As pastilhas, a fachada, o piso... tudo virou um belo cenário para mim fantasiado de Batman, no auge dos meus incompletos cinco anos de idade.
Ao meu lado, as minhas irmãs Sandra (à esquerda, ajoelhada) e Rosana (à direita, em pé).
O portãozinho mencionado neste texto, que me serviu de apoio à fantasia de tentar mostrar a capa como o Batman fazia. Ao fundo, a (finada) casa da (também finada) dona Chiquinha. Era uma linda casa, que foi ao chão para dar espaço a um quadrado e feioso prédio.
Os anos passam, e com frequência passava em frente à casa onde morei, sem parar para ver com mais detalhe a transformação daquele imóvel e dos outros na rua. Algumas casas naquela rua foram demolidas para dar lugar a outros sobrados geminados, prédios e outras edificações sem charme, outras foram reformadas e desastrosamente “atualizadas” como se tivessem sido submetidas involuntariamente a uma versão “construção civil” de Botox e cirurgias plásticas. Umas poucas resistiram com as fachadas tal qual as vi pela primeira vez. Os paralelepípedos da rua foram cobertos pelo asfalto, e muitas das árvores que moravam nas calçadas foram cortadas, incluindo a da casa amarela de número 280 – casa essa que também fora vítima das “plásticas”, tendo perdido a fachada de cor de pintinho, o portão creme, e as lajotas de cor de telha deram lugar a um revestimento cerâmico mais moderno e apático. Entre as casas que resistem, está a da dona Montserrat, trazendo um colorido e a uma vizinhança que se acinzentou.
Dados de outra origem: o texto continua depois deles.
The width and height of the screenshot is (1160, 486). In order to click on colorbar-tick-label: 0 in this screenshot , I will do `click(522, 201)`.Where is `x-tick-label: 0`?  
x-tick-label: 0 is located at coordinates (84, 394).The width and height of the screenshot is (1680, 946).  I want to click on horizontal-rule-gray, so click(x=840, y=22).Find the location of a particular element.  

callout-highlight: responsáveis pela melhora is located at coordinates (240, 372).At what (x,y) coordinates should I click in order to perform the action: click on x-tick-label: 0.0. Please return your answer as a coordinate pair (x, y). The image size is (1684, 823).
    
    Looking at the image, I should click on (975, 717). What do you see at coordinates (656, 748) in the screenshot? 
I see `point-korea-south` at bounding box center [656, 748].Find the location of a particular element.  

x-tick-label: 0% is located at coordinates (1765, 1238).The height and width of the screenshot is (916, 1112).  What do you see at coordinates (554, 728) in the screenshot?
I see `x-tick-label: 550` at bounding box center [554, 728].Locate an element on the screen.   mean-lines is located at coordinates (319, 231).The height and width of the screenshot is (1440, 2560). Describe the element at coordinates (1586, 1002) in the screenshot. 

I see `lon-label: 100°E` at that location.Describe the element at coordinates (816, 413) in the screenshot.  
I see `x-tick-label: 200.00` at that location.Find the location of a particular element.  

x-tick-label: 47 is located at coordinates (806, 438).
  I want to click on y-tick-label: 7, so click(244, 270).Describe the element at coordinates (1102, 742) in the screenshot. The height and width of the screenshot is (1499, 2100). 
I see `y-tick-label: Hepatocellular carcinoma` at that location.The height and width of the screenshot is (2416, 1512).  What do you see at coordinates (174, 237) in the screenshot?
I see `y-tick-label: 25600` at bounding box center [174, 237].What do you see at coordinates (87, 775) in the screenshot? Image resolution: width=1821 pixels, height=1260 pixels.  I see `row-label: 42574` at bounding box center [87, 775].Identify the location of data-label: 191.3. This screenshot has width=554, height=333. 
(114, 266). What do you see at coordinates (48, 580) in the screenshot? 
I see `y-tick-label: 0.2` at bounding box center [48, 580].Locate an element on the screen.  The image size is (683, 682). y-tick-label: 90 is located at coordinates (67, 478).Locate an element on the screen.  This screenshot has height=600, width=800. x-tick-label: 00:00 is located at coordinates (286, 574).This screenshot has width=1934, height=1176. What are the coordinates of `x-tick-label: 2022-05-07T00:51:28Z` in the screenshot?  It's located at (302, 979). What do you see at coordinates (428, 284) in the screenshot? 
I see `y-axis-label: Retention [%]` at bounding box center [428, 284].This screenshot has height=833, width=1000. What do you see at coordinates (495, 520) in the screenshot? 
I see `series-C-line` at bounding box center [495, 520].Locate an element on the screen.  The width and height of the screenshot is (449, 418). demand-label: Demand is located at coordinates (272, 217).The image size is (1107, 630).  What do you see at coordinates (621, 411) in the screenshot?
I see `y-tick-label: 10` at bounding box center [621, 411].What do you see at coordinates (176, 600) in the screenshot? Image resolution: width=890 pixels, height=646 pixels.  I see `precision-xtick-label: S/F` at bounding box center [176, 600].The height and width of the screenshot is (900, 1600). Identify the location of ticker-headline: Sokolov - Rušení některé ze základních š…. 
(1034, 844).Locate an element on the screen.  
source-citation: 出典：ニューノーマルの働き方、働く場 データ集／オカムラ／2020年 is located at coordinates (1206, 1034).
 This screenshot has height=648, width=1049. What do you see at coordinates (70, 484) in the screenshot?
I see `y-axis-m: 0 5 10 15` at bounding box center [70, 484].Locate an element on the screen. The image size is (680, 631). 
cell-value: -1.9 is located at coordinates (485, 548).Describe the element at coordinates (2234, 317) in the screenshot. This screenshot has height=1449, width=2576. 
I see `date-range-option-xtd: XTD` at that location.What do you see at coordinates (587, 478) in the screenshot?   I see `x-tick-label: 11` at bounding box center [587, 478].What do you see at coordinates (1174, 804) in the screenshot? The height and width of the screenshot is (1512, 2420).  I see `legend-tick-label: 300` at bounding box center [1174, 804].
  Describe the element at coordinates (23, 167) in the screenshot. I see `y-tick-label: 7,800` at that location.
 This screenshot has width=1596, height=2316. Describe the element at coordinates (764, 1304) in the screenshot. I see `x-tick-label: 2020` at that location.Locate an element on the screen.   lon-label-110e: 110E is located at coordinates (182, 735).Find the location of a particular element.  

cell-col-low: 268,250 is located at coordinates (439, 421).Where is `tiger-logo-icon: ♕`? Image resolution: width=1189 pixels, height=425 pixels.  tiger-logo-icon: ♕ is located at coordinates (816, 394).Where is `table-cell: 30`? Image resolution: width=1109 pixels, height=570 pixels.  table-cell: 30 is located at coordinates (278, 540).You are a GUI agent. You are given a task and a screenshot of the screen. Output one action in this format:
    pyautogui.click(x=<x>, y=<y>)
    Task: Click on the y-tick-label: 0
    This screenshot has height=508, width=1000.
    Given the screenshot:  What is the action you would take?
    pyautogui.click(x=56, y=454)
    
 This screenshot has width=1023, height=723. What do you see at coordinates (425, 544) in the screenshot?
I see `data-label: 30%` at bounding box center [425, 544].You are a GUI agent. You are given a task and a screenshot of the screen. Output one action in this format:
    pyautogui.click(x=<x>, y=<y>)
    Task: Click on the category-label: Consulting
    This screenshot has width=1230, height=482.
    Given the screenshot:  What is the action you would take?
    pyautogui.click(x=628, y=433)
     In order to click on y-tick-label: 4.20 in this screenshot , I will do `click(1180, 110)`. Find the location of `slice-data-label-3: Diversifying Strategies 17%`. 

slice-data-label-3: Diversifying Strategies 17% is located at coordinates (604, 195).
Ontem à noite, usufruindo de alguns momentos sozinho, retornei à rua onde vivi até os meus sete anos de idade. Caminhar por lá foi como rever o passado, mas ao mesmo tempo ver que aqueles tempos de infância ficaram bem longe. Além da simpática casa da dona Montserrat, está o Teatro Lauro Gomes (que na minha infância era chamado “Anfiteatro Prefeito Lauro Gomes”, e nada mais era que um teatro cinza e largado no bairro), e alguns prédios cujos negócios se encerraram mas felizmente não se ousou pintar as fachadas pastilhadas ou revestidas com pedras. A casa onde morei, no número 280 da Rua Helena Jacquey, hoje é a sede de um salão de beleza; segundo a funcionária que trabalha lá, o porão continua lá e é “enorme e meio sinistro” por ser totalmente escuro; a cozinha que existia lá desapareceu, junto com a garagem onde o carro da família dormia, mas a muito da casa original parece ainda existir, como a edícula ao fundo, os três quartos (agora são salas de procedimentos estéticos alheios ao meu conhecimento) e a grade da janelona da sala, remetendo aos tempos em que havia um portãozinho, uma árvore, cores e paralelepípedos. Saí dessa breve conversa com saudade daquela casa, da minha infância, e de um tempo em que a vida era mais simples e as pessoas conversavam entre si. E a casa do “Seu” Araújo? Ela está em pé, mas muito diferente daquela que conheci – cinza, sem graça, anacrônica, mas felizmente o mural de azulejos felizmente continua lá, resistindo ao tempo e mostrando que a vida pode ser mais colorida.